▶ Record excerpts:
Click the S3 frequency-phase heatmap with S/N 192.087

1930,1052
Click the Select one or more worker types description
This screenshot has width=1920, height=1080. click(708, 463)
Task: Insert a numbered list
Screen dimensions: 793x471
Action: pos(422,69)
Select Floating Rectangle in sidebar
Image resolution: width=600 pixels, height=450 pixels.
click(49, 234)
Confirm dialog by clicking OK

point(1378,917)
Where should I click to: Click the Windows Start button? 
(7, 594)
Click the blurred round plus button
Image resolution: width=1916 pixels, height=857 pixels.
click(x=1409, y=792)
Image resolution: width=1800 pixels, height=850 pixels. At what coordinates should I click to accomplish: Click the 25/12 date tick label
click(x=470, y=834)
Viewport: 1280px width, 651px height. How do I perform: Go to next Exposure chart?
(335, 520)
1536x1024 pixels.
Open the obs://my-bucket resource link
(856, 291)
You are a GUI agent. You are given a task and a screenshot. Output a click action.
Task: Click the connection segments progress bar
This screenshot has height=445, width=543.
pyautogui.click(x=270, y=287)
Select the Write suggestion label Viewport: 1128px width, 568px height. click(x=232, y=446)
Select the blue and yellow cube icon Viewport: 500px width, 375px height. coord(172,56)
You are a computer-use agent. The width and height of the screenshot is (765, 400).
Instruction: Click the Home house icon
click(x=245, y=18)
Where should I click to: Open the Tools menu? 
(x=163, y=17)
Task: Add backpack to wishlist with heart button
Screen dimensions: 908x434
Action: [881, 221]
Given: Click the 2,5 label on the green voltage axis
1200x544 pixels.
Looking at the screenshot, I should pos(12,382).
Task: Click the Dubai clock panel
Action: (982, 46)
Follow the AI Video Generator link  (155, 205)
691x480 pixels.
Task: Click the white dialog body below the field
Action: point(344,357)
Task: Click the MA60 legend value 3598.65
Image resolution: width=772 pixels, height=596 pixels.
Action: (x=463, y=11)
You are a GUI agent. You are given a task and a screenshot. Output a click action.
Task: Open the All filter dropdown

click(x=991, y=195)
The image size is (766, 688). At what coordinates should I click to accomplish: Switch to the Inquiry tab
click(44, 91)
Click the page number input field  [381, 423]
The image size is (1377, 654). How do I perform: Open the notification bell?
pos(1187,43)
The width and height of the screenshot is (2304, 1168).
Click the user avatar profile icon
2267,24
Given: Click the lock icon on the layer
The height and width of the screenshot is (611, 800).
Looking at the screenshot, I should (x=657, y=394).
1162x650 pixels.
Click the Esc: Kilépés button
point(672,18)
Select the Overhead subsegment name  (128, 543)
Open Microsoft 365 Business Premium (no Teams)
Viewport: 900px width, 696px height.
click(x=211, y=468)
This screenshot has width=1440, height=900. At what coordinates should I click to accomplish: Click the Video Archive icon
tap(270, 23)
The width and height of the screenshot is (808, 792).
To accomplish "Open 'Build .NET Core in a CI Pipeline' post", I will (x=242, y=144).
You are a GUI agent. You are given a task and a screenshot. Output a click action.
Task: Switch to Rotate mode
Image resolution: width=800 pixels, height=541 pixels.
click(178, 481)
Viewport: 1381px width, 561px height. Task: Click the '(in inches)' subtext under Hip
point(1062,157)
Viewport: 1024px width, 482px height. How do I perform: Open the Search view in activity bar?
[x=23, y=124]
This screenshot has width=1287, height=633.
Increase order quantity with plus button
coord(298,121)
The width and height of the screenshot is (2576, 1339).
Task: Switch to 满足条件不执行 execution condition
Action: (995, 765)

▶ Short problem:
Rewrite all of the items above, replacing every occurrence of "Image resolution" with "Screenshot size" and leaving everything else unchanged.

▶ Written reply:
Click the S3 frequency-phase heatmap with S/N 192.087

1930,1052
Click the Select one or more worker types description
This screenshot has width=1920, height=1080. click(708, 463)
Task: Insert a numbered list
Screen dimensions: 793x471
Action: pos(422,69)
Select Floating Rectangle in sidebar
Screenshot size: width=600 pixels, height=450 pixels.
click(49, 234)
Confirm dialog by clicking OK

point(1378,917)
Where should I click to: Click the Windows Start button? 
(7, 594)
Click the blurred round plus button
Screenshot size: width=1916 pixels, height=857 pixels.
click(x=1409, y=792)
Screenshot size: width=1800 pixels, height=850 pixels. At what coordinates should I click to accomplish: Click the 25/12 date tick label
click(x=470, y=834)
Viewport: 1280px width, 651px height. How do I perform: Go to next Exposure chart?
(335, 520)
1536x1024 pixels.
Open the obs://my-bucket resource link
(856, 291)
You are a GUI agent. You are given a task and a screenshot. Output a click action.
Task: Click the connection segments progress bar
This screenshot has height=445, width=543.
pyautogui.click(x=270, y=287)
Select the Write suggestion label Viewport: 1128px width, 568px height. click(x=232, y=446)
Select the blue and yellow cube icon Viewport: 500px width, 375px height. coord(172,56)
You are a computer-use agent. The width and height of the screenshot is (765, 400).
Instruction: Click the Home house icon
click(x=245, y=18)
Where should I click to: Open the Tools menu? 
(x=163, y=17)
Task: Add backpack to wishlist with heart button
Screen dimensions: 908x434
Action: [881, 221]
Given: Click the 2,5 label on the green voltage axis
1200x544 pixels.
Looking at the screenshot, I should pos(12,382).
Task: Click the Dubai clock panel
Action: (982, 46)
Follow the AI Video Generator link  (155, 205)
691x480 pixels.
Task: Click the white dialog body below the field
Action: point(344,357)
Task: Click the MA60 legend value 3598.65
Screenshot size: width=772 pixels, height=596 pixels.
Action: (x=463, y=11)
You are a GUI agent. You are given a task and a screenshot. Output a click action.
Task: Open the All filter dropdown

click(x=991, y=195)
The image size is (766, 688). At what coordinates should I click to accomplish: Switch to the Inquiry tab
click(44, 91)
Click the page number input field  [381, 423]
The image size is (1377, 654). How do I perform: Open the notification bell?
pos(1187,43)
The width and height of the screenshot is (2304, 1168).
Click the user avatar profile icon
2267,24
Given: Click the lock icon on the layer
The height and width of the screenshot is (611, 800).
Looking at the screenshot, I should (x=657, y=394).
1162x650 pixels.
Click the Esc: Kilépés button
point(672,18)
Select the Overhead subsegment name  (128, 543)
Open Microsoft 365 Business Premium (no Teams)
Viewport: 900px width, 696px height.
click(x=211, y=468)
This screenshot has width=1440, height=900. At what coordinates should I click to accomplish: Click the Video Archive icon
tap(270, 23)
The width and height of the screenshot is (808, 792).
To accomplish "Open 'Build .NET Core in a CI Pipeline' post", I will (x=242, y=144).
You are a GUI agent. You are given a task and a screenshot. Output a click action.
Task: Switch to Rotate mode
Screenshot size: width=800 pixels, height=541 pixels.
click(178, 481)
Viewport: 1381px width, 561px height. Task: Click the '(in inches)' subtext under Hip
point(1062,157)
Viewport: 1024px width, 482px height. How do I perform: Open the Search view in activity bar?
[x=23, y=124]
This screenshot has width=1287, height=633.
Increase order quantity with plus button
coord(298,121)
The width and height of the screenshot is (2576, 1339).
Task: Switch to 满足条件不执行 execution condition
Action: (995, 765)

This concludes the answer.